Protein-coding gene in the species Homo sapiens

3-beta-glucuronosyltransferase 1 (B3GAT1) is an enzyme that in humans is encoded by the B3GAT1 gene, whose enzymatic activity creates the CD57 epitope on other cell surface proteins. In immunology, the CD57 antigen (CD stands for cluster of differentiation) is also known as HNK1 (human natural killer-1) or LEU7. It is expressed as a carbohydrate epitope that contains a sulfoglucuronyl residue in several adhesion molecules of the nervous system.

== Function ==

The protein encoded by this gene is a member of the glucuronyltransferase gene family. These enzymes exhibit strict acceptor specificity, recognizing nonreducing terminal sugars and their anomeric linkages. This gene product functions as the key enzyme in a glucuronyl transfer reaction during the biosynthesis of the carbohydrate epitope HNK-1 (human natural killer-1, also known as CD57 and LEU7). Alternate transcriptional splice variants have been characterized.

==Immunohistochemistry==

In anatomical pathology, CD57 (immunostaining) is similar to CD56 for use in differentiating neuroendocrine tumors from others. Using immunohistochemistry, CD57 molecule can be demonstrated in around 10 to 20% of lymphocytes, as well as in some epithelial, neural, and chromaffin cells. Among lymphocytes, CD57 positive cells are typically either T cells or NK cells, and are most commonly found within the germinal centres of lymph nodes, tonsils, and the spleen.

There is an increase in the number of circulating CD57 positive cells in the blood of patients who have recently undergone organ or tissue transplants, especially of the bone marrow, and in patients with HIV. Increased CD57+ counts have also been reported in rheumatoid arthritis and Felty's syndrome, among other conditions. High levels of CD57 expression amongst circulating CD8+ T cells is associated with other markers of immune ageing (immunosenescence) and may be associated with increased cancer risk in renal transplant recipients.

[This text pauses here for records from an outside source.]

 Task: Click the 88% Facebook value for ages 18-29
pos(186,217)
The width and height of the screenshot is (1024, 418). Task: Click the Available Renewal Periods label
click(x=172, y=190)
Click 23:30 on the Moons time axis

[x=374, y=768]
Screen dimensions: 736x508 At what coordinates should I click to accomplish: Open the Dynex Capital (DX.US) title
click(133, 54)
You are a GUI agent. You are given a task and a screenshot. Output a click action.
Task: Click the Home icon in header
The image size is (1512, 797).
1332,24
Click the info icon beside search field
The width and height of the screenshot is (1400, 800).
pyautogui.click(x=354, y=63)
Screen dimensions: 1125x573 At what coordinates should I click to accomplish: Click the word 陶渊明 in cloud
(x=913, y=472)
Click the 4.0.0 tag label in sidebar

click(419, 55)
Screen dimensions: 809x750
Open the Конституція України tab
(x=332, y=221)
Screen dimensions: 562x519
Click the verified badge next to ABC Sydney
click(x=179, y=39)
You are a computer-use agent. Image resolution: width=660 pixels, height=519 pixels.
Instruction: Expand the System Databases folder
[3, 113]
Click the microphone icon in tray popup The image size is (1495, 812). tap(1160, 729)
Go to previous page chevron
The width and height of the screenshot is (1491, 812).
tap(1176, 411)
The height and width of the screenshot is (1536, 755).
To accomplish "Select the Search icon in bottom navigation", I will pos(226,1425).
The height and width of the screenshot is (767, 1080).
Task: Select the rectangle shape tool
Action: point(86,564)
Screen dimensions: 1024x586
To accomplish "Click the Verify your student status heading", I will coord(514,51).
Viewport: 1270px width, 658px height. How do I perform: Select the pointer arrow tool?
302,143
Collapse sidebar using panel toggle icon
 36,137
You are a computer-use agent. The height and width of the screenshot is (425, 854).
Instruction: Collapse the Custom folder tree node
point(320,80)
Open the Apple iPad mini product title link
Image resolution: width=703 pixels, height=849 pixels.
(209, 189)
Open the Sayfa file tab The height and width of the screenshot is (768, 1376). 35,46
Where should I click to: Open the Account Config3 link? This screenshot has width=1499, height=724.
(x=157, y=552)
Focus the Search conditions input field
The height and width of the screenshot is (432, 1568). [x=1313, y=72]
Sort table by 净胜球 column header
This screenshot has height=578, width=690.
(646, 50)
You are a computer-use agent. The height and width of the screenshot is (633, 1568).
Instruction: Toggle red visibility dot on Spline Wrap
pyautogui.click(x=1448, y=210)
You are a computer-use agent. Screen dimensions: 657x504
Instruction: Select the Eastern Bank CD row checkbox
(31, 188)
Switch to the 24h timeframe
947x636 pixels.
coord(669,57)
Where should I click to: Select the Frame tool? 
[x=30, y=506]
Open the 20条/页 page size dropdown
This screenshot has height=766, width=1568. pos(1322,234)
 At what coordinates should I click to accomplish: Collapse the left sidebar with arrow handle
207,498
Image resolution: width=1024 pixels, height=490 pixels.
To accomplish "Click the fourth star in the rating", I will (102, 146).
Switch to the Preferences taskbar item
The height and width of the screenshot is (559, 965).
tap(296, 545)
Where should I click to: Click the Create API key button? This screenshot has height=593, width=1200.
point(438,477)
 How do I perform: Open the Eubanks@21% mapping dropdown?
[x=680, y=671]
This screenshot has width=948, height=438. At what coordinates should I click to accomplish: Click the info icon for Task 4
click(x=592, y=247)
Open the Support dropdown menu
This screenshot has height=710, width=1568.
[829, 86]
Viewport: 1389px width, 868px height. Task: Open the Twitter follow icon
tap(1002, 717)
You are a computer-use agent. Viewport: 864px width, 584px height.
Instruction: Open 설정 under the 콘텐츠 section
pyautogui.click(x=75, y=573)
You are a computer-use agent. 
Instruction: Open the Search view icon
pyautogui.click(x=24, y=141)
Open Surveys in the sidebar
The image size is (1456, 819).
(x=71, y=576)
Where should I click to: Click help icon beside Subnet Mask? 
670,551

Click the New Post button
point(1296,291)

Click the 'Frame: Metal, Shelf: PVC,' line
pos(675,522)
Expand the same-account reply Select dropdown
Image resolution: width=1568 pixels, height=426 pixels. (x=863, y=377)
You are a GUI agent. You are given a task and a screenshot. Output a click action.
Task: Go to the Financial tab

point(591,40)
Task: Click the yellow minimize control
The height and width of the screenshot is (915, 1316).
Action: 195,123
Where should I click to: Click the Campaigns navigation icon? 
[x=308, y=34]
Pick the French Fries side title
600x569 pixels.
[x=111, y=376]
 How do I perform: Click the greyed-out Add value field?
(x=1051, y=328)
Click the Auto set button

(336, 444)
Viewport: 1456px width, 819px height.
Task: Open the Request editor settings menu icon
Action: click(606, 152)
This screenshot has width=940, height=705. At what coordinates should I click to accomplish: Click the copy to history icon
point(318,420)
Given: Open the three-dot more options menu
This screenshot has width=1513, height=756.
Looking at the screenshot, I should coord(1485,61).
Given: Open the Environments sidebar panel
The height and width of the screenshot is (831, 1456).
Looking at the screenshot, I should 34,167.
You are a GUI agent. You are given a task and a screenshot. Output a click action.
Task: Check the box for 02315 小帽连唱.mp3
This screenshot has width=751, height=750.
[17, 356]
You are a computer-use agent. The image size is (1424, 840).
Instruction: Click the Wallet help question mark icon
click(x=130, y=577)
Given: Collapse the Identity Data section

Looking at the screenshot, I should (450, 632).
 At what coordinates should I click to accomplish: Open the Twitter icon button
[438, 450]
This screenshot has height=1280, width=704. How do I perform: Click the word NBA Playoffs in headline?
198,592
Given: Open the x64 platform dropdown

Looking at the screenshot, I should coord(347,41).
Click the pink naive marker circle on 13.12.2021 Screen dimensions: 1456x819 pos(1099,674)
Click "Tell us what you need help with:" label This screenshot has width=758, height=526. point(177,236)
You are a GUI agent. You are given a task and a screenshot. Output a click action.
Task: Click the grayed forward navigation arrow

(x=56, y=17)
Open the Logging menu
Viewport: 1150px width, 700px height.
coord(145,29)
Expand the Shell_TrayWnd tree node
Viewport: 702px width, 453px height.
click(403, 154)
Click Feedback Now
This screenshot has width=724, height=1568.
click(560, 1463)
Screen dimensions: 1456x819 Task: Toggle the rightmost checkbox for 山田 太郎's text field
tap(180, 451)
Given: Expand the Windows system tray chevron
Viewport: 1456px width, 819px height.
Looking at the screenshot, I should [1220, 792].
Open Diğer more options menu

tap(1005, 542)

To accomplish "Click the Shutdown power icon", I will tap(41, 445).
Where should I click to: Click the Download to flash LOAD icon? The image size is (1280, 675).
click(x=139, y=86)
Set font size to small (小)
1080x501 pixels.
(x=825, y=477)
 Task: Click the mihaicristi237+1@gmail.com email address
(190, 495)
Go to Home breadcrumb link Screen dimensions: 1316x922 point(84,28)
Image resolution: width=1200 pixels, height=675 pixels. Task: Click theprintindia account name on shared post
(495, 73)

Neoplastic CD57 positive cells are seen in conditions as varied as large granular lymphocytic leukaemia, small-cell carcinoma, thyroid carcinoma, and neural and carcinoid tumours. Although the antigen is particularly common in carcinoid tumours, it is found in such a wide range of other conditions that it is of less use in distinguishing these tumours from others than more specific markers such as chromogranin and NSE.